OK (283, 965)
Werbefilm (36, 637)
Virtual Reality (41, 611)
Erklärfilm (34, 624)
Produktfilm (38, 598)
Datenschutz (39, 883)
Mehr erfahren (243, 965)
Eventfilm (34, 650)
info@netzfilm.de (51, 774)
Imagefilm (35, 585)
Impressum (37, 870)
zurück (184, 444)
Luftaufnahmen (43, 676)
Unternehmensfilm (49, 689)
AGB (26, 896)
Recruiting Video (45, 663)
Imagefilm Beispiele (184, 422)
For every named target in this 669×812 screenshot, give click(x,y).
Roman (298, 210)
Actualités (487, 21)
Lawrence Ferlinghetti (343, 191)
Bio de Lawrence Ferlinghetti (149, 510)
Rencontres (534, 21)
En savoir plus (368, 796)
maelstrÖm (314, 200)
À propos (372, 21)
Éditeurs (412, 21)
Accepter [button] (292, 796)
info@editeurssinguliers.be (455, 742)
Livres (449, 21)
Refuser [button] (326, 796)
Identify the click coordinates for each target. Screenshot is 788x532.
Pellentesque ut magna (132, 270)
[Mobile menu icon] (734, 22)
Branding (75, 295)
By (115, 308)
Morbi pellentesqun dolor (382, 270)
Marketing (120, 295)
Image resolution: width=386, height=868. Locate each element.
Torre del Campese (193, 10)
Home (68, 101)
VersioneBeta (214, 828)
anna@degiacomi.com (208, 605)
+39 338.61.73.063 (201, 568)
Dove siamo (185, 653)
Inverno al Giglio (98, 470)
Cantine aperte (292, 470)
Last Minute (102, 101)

...

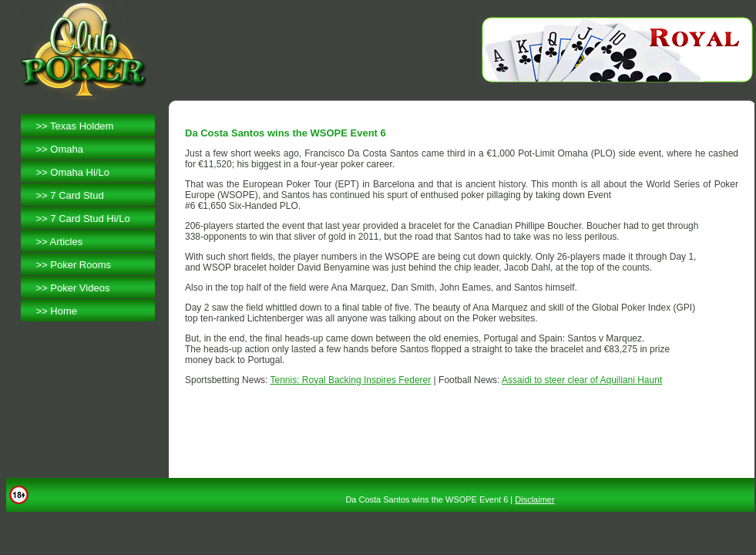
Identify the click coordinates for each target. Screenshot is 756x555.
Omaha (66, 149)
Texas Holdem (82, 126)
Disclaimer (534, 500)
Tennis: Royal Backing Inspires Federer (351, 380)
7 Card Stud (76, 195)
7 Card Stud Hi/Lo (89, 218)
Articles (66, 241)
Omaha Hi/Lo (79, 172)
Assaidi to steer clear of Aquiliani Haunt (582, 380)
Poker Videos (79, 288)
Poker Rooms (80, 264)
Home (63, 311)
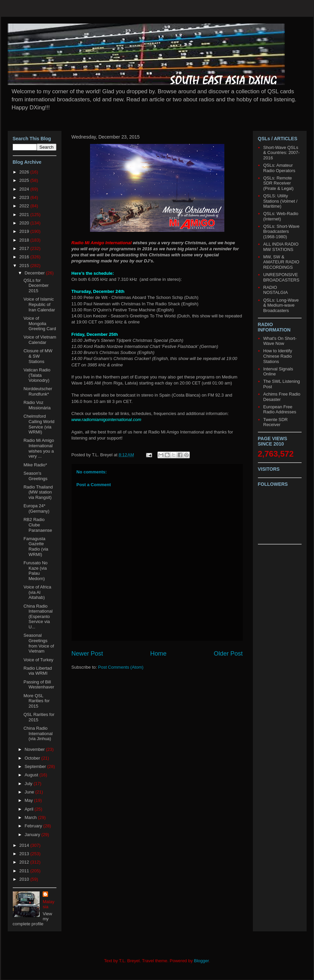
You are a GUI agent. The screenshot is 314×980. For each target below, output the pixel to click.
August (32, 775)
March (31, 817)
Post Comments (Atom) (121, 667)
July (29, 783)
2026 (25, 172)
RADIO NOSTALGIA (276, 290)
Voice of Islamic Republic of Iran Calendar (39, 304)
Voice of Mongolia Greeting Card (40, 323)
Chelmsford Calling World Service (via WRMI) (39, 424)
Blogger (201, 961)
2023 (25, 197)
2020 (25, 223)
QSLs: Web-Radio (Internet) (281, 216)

YOUR GOAL -> Which rows run from the line containing "Rencontres (534, 21)" through the line containing "By (115, 308)"? Copy that stretch, both ends included, without changing a character.

TASK SOLUTION ->
Rencontres (534, 21)
En savoir plus (368, 796)
maelstrÖm (314, 200)
À propos (372, 21)
Éditeurs (412, 21)
Accepter [button] (292, 796)
info@editeurssinguliers.be (455, 742)
Livres (449, 21)
Refuser [button] (326, 796)
Identify the click coordinates for each target. Screenshot is 788x532.
Pellentesque ut magna (132, 270)
[Mobile menu icon] (734, 22)
Branding (75, 295)
By (115, 308)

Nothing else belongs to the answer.